Ci preme, invece, fare una sola riflessione sui 'Vespri' francesi verdiani che tanto sono piaciuti a Pennisi e prima ancora alla coppia di timonieri del teatro e che Pennisi elenca: originalità, impegno produttivo, coinvolgimento di tutte le maestranze, risultati nella scelta e realizzazione dell'opera. Che sono, nè più e nè meno, gli stessi punti sottolineati dal 'primo' timoniere, Fuortes, in una intervista andata in onda la sera della 'prima'.
E, per l'unica riflessione che ci sembra necessario fare ora, lo spunto ci è stato dato ieri sera da un nostro collega che ha visto i 'Vespri' francesi all'Opera di Roma: Teatro mezzo vuoto; oppure pieno a metà - per far contento Fuortes.

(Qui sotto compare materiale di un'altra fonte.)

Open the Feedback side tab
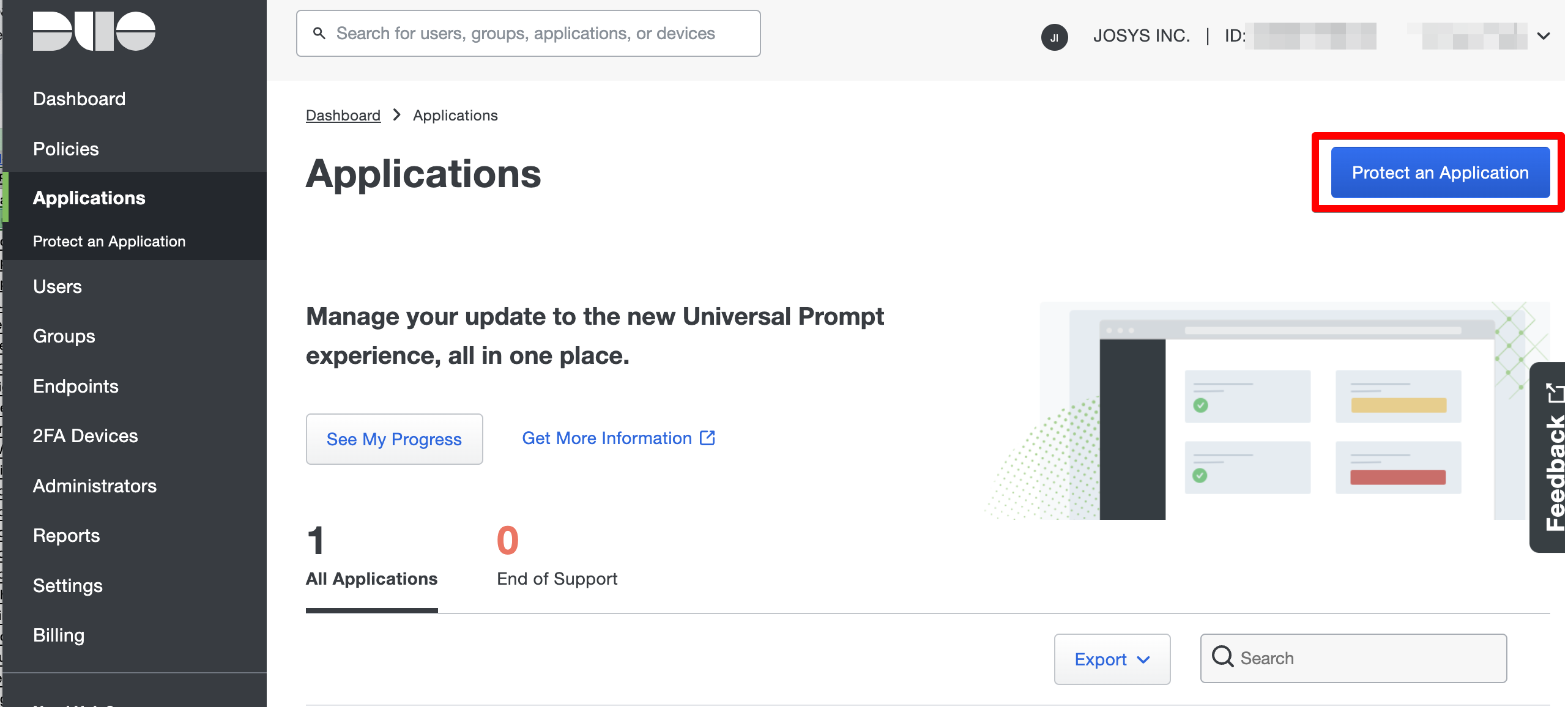1552,457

Inutile aggiungere che il riempimento del teatro, il coinvolgimento di pubblico e la creazione di nuovo, devono essere, oltre gli elementi elencati da Pennisi e Fuortes, fra gli obiettivi principali di una gestione teatrale, tutti nell'occasione mancati.
E veniamo, così, al vero nodo di queste gestioni operistiche. Sovrintendenti insicuri di sè, direttori artistici che vogliono
dimostrare di saperne una più del diavolo, imbastiscono molto spesso stagioni, e propongono inaugurazioni che piacciono più a loro ed ai critici (i quali comunque non sono stati così entusiasti come Pennisi, dell'inaugurazione romana) che al pubblico. La cui fedeltà ed il cui aumento e ricambio vanno tenuti ben presenti se non si vuole che l'opera muoia - per loro colpa, non perché non costituisce più oggetto di richiamo, come vanno giustificandosi certi stolti.
E' bene che lo capiscano e, se non ci riescono da soli, che qualcuno glielo faccia capire con mezzi costrittivi: con il FUS, perchè no?